Massachusetts State Lottery officials aren't attempting to pick on the legitimate winners of lottery prizes. They are, however, attempting to put this policy in place to go after those folks who make frequent trips to the lottery headquarters and regional offices for those who owe money and won't do it themselves. These are the locations you need to visit for cashing in a winning ticket when your prize is over the amount of $600. People are also required to show proof of who they are when winning more than $600.

According to Mass Live in an article published last year, if you have claimed 20 or more prizes in the past year totaling $20,000 or more, the lottery puts you on a list they frequently compile. This is a win-rate that puts up red flags. That list is shared with law enforcement agencies and state and federal tax collectors.

Penalties in place

Under this policy they are trying to get in place, these "professional ticket cashers" were originally going to face a penalty if they "claim six or more Lottery prizes of $1,000 or more during the course of any consecutive 12-month period." The new and improved version is a bit more forgiving, changing the number of times to 20 instead of six, according to WBUR News.

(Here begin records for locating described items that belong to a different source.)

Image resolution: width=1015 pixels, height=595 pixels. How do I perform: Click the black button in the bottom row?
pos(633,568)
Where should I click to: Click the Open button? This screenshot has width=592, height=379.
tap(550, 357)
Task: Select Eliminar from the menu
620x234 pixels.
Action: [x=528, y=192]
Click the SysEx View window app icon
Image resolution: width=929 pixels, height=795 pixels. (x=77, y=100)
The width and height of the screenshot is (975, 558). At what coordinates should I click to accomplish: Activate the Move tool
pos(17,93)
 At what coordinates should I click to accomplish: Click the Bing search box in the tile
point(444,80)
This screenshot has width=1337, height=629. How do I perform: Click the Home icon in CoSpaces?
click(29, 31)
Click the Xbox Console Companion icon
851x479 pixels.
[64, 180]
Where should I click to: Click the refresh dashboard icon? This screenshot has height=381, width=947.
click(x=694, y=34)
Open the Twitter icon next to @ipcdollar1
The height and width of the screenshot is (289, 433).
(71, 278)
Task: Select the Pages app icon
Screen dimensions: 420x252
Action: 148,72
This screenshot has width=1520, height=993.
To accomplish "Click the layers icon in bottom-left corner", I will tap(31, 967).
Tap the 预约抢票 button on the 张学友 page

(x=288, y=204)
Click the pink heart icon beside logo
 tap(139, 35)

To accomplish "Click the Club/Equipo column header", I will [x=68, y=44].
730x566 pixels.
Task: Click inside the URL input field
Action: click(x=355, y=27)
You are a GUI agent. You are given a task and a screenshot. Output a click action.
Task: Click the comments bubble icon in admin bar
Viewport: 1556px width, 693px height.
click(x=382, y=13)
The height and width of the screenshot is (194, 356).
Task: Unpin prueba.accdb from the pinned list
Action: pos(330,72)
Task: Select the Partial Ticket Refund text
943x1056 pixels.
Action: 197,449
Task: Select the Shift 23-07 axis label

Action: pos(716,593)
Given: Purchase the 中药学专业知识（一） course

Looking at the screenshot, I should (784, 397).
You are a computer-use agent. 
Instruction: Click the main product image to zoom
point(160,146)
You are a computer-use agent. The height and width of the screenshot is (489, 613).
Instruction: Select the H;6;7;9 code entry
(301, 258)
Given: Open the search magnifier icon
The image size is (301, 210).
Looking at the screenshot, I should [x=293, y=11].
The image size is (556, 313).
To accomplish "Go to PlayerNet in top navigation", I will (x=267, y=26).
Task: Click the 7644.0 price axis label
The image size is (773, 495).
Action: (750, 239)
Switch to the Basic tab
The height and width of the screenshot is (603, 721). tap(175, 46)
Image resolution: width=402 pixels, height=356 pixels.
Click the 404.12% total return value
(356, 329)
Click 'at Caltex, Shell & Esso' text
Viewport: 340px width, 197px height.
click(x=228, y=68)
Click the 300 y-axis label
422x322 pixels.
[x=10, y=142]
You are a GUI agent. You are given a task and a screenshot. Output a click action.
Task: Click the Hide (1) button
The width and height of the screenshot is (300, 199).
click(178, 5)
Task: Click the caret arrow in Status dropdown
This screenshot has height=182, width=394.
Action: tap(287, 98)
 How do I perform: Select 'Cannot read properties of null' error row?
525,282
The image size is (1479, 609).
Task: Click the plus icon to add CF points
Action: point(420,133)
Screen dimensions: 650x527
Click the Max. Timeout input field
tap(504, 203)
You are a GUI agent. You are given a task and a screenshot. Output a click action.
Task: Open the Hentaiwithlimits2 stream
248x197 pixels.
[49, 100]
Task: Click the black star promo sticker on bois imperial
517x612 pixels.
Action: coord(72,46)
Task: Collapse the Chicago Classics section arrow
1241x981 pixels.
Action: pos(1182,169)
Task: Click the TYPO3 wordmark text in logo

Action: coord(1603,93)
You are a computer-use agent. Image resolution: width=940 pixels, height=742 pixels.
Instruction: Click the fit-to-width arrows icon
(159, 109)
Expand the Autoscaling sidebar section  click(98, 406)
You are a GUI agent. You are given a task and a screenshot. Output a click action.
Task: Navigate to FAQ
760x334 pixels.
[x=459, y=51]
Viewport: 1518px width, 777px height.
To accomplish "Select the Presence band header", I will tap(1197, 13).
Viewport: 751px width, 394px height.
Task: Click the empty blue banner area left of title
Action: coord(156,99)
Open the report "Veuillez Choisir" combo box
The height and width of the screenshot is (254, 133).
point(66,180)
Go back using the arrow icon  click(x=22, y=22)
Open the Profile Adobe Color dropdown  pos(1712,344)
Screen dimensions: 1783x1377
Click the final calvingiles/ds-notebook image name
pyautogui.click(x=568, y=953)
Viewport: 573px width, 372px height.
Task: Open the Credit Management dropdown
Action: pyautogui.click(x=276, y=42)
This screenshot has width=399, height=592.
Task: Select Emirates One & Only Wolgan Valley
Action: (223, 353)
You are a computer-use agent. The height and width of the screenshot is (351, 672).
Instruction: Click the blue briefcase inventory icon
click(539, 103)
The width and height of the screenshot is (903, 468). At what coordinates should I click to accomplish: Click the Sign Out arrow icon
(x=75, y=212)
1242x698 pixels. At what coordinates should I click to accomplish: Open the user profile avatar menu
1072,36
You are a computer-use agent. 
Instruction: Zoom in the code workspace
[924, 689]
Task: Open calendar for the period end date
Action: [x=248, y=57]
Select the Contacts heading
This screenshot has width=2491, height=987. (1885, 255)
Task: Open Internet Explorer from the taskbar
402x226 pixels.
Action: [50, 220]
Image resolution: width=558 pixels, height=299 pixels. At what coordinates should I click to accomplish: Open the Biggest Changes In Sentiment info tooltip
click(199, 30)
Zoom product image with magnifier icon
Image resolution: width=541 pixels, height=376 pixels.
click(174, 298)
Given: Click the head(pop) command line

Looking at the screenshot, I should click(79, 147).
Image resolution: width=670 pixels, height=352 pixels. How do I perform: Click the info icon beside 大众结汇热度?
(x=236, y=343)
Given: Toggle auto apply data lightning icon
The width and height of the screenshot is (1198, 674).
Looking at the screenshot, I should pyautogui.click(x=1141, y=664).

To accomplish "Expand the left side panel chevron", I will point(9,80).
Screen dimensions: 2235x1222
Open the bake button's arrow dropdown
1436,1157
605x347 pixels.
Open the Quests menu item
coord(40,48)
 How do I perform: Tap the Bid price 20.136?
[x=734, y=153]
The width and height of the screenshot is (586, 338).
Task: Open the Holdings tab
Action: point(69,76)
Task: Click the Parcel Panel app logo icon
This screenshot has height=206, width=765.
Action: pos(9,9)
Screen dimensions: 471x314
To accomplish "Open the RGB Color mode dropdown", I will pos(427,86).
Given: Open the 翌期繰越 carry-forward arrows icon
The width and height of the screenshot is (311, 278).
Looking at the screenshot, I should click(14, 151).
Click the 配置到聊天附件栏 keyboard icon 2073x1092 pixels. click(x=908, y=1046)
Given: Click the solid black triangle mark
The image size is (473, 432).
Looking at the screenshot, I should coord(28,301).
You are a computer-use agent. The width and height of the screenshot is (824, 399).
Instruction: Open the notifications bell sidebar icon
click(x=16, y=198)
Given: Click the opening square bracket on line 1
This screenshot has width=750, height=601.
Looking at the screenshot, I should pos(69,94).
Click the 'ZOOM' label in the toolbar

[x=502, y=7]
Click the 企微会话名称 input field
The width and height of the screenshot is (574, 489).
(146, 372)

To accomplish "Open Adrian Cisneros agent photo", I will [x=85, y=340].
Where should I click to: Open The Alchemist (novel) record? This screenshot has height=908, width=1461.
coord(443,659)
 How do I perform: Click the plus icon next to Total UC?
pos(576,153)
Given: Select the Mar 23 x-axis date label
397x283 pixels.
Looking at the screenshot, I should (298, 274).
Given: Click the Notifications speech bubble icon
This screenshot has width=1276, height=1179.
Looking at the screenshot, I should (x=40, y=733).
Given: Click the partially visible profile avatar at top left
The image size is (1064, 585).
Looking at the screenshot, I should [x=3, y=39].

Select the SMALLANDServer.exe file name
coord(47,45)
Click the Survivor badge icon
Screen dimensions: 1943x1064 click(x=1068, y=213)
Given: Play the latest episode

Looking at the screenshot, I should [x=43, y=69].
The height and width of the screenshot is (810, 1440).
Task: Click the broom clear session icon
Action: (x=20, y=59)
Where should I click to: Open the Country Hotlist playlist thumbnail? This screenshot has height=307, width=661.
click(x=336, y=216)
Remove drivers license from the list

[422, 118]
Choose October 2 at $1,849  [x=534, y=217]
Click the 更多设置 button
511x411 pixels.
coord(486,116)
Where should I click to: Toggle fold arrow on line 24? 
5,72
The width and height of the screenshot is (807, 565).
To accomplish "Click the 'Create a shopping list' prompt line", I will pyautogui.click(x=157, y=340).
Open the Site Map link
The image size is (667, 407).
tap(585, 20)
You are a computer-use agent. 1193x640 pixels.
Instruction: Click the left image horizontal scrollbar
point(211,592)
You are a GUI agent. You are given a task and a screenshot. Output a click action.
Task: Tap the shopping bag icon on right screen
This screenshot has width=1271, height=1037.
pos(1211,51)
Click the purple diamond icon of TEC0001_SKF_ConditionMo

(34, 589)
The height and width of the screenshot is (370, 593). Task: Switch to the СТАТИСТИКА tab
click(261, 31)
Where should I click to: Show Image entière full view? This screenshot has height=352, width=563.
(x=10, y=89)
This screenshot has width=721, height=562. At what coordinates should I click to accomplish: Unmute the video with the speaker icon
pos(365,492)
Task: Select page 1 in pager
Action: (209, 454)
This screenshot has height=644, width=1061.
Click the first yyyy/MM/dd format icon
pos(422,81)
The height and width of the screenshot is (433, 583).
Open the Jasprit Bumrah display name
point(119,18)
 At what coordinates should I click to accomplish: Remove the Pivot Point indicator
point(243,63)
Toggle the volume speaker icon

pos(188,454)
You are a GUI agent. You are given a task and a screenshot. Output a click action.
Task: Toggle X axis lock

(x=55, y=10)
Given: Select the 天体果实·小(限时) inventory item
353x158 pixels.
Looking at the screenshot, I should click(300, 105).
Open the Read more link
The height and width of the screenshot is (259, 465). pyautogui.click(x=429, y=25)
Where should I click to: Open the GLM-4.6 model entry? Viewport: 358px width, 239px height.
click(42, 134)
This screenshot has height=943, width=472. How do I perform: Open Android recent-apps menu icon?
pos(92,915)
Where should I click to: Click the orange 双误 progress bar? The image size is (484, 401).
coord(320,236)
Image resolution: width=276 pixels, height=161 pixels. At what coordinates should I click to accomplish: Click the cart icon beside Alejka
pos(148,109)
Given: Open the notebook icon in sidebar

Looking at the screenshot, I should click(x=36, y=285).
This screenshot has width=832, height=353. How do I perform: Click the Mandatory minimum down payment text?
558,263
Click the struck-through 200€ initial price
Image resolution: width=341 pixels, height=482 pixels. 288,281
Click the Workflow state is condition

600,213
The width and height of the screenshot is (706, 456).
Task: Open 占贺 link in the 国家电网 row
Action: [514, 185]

This new policy gives the executive director of the Massachusetts State Lottery the authority to suspend that individual's ability to claim additional prizes for a certain period of time, according to Mass Live. There are different levels of bans that will be put into place depending upon the number of violations a person has when and if the policy goes into effect.

The violations bans

If an individual cashes in more than 20 winning tickets totaling over $20,000 in a period of 12-consecutive months the policy purposes these violations below:

  • 1st violation - the person is under a 30-day ban from claiming additional prizes.
  • 2nd violation - the person is banned for 180 days on claiming additional prizes.
  • 3rd violation and "subsequent violations" leaves the person facing a 365-day freeze on cashing new prize claims. ( This was under the original policy, it is not known if a 365-day freeze is in the new revised proposed policy).

The person facing any of these bans does have a right to an appeals hearing, which is conducted by the lottery officials.

WBUR News explains the new proposed policy bans: "Win $1,000 or more at least 20 times within 12 months, and the lottery will freeze your future winnings for 90 days. You could cash in again after that freeze, but if you win another 20 times, your prizes will be held for 180 days."

When will this policy go into place? WBUR wrote in April that the lottery folks say they are getting closer to its debut as they are in the "late stages" of its completion.